Karper, studying Gramp Wiggins covertly, said: “I’m not so damned certain... This is poor business. We can’t afford to be seen together in public.”

“On the other hand,” Stanwood said in a low voice, “it’s the only way we can afford to be seen together.”

Karper said: “I suppose you figure your best defence is to beat me to the punch and try to pin the thing on me.”

Stanwood said: “You’re not kidding me any. That’s what you’re trying to do, and I want you to know you can’t get away with it. Here’s something for you to think over. Frank Duryea, the district attorney at Santa Delbarra, telephoned me a half hour ago and asked me to come up there this evening for a conference. He wants to know certain things about Pressman’s associates.”

Karper frowned.

The waiter brought their drinks. Karper paid for them. When the waiter had left, Karper said in a conciliatory voice, “Let’s be reasonable about this thing, Stanwood. Perhaps we’re both wrong. You’ll remember that you said you could fix things up if Pressman didn’t show up that afternoon. Well, I thought you’d taken steps to see that he didn’t. I may be mistaken. I hope I am.”

Stanwood said shortly; “You are — and don’t make another mistake right now.”

Karper fished a cigar from his pocket, gave a quick glance over to where Gramp Wiggins was doping out the horses, said, “I think you understand my position, Stanwood.
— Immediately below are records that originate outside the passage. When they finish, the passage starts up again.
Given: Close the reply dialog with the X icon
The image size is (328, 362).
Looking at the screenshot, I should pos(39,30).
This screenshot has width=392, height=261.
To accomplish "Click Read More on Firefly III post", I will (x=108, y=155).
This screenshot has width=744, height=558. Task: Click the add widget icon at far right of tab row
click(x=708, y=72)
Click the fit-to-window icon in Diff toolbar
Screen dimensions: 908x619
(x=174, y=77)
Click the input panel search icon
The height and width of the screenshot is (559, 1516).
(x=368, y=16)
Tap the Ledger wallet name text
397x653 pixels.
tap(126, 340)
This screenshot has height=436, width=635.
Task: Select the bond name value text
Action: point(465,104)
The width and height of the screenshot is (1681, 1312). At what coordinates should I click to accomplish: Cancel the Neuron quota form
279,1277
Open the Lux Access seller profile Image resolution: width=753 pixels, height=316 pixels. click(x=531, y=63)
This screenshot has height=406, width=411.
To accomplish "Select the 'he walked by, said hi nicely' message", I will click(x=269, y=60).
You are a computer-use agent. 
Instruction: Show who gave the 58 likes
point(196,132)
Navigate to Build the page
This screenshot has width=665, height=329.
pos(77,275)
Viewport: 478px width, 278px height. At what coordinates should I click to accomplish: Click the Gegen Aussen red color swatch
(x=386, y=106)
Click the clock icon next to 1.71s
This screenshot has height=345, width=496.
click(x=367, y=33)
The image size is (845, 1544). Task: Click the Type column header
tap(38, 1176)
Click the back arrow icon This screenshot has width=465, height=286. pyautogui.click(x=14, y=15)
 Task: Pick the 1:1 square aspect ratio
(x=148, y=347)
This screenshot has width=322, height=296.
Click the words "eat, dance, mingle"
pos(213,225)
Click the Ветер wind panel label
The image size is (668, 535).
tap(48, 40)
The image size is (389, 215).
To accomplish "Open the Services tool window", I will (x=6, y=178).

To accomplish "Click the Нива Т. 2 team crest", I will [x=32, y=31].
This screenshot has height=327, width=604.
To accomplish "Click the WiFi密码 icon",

I don’t know one damn thing about what happened to Pressman. And I’m beginning to think you don’t, either. I’m sorry I said what I did — and I’d hate to have you make some crack to the district attorney up there that would drag me into it. Look here, why can’t we have an understanding on this thing?”

“How?”

“You keep me out of it, and I’ll keep you out.”

“That’s a deal.”

Karper’s eyes were cold and steady. He said, “Well, there you are,” and raised his glass.

Fifteen minutes later from a Western Union branch office Gramp Wiggins scrawled a hurried wire to Frank Duryea, district attorney of Santa Delbarra County, Santa Delbarra, California.

SHADOWING CERTAIN PARTY STOP THINK I HAVE STRUCK PAY DIRT STOP IF YOU ARE GOING TO BE IN LOS ANGELES TO INTERVIEW PARTIES HERE LET ME KNOW WHERE AND WHEN I CAN MEET YOU STOP THINK I CAN BE OF REAL HELP IN GETTING SOLUTION STOP ADDRESS CARE WESTERN UNION

GRAMPS

Chapter 17

“Pelly” Baxter was properly touched by grief, as became an old friend of the family.

For the butler he had just the right greeting, a democratic, man-to-man touch which was called for in the leveling presence of grief.

“Good afternoon, Arthur. Terrible, wasn’t it?”

“Yes, Mr. Baxter.”

“I realize something of how you must feel, Arthur.”

“Thank you, sir.”

“You’ve been with him for several years?”

“Four, sir.”

“A very marvellous man, Arthur. We’re going to miss him.”

“Yes, sir.”

“It’s been a terrible shock to Mrs. Pressman, I suppose.”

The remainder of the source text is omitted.